(From our Correspondent).
WRECK OF A STEAMER.
The screw steamer Corinth of Liverpool went ashore on Sunday morning at the Gallery Head and it is feared she will become a total wreck. She was chartered by the Atlas Company and was laden with a cargo of corn.
She left New York on Wednesday 15th July and arrived off the Irish coast on Saturday night. The following morning during a dense fog the steamer while in charge of the second officer struck. The engines were reversed but in vain and shortly afterwards the engineer reported the vessel was filling and the fires were being put out. The steamer turned over on the front side and filled. Two boats were lowered and with the assistance of the Coastguards who were attracted to the scene the crew consisting of 22 hands and 2 passengers were landed in safety.
Freeman's Journal Tuesday August 4 1874
LATEST NEWS BY CABLE.
WRECK ON THE IRISH COAST.
THE BRITISH STEAM-SHIP CORINTH LOST OFF GALLEY HEAD
ALL ON BOARD SAVED VESSEL AND CARGO A TOTAL LOSS.
London Aug. 4. The British steam ship Corinth Capt Eden which left Now-York July 15 for Liverpool has been lost off Galley Head coast of Cork Ireland together with her cargo. The crew was saved.
The Corinth was chartered some time ago by the Atlas Steam-ship Company (English) to run in the West Indian trade until the company's new steamer Andes was completed. The Andes has been running on the line for two months and the Corinth loaded with corn and grain was on her way back to her owners Messrs. Nicholson of Liverpool when she was wrecked.

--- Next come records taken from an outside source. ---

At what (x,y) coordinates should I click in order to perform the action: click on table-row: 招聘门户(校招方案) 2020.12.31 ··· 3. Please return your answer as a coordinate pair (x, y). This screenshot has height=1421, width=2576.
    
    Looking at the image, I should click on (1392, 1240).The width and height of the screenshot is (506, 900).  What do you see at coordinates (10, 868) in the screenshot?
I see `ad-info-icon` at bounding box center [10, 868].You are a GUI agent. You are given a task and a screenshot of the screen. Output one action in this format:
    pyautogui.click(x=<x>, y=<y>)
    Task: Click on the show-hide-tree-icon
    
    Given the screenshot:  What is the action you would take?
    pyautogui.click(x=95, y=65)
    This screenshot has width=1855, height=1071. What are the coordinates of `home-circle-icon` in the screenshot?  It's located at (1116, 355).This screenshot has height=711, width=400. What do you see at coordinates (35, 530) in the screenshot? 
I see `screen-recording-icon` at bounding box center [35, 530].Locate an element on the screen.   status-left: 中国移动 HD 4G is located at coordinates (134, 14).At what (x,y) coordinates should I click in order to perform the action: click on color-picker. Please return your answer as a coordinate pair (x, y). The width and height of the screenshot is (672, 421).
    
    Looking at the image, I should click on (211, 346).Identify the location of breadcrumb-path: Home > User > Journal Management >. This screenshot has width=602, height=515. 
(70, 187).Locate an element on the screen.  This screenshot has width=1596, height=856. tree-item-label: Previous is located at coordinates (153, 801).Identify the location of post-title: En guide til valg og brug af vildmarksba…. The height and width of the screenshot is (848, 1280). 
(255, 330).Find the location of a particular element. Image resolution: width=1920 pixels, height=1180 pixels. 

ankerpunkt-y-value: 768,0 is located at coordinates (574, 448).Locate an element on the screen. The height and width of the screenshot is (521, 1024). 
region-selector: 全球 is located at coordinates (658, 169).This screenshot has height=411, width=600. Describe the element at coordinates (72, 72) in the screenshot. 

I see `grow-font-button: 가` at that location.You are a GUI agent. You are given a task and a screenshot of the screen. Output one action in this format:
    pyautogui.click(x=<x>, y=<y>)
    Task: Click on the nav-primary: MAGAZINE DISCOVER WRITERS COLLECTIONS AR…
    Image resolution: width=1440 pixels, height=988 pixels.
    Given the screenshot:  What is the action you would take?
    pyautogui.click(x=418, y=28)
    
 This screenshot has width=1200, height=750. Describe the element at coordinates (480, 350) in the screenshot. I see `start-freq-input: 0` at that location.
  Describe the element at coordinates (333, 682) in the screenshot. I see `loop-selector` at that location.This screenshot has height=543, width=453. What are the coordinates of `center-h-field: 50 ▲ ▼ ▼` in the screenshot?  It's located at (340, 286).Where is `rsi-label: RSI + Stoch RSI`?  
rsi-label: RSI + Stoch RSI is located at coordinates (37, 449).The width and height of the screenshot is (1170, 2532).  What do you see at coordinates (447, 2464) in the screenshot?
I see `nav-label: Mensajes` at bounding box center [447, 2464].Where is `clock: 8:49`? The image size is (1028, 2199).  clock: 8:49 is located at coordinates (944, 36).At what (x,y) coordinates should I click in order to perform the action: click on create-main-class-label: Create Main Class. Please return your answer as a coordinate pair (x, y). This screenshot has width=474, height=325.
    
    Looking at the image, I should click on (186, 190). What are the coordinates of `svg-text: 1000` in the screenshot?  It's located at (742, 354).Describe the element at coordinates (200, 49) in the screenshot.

The vessel was an iron screw steamship built in Sunderland England in 1872 She was of 6IO tons burden English measurement about 800 tons gross. Her length was 230 feet breadth 29 feet and depth 17 feet. She was considered to be in every respect an excellent vessel not swift her speed being about 8 1/2 knots per hour but sure and seaworthy. Her commander Capt Eden is an experienced navigator and had made four voyages in the company's service giving great satisfaction.
Galley Head in the County of Cork where the Corinth was lost is midway between Cape Clear and Queenstown. This part of the Irish coast is very dangerous and vessels are forced to sail close In shore.
The agents of the company are of opinion that the weather was thick and that the Corinth probably ran in too close to the coast and struck the headland. The cargo of the Corinth consisted of 22000 bushels of corn and 7500 bushels of wheat shipped by David Bingham in this City. The ship's company numbered thirty one and there were two passengers.
The vessel and cargo are fully insured in English companies.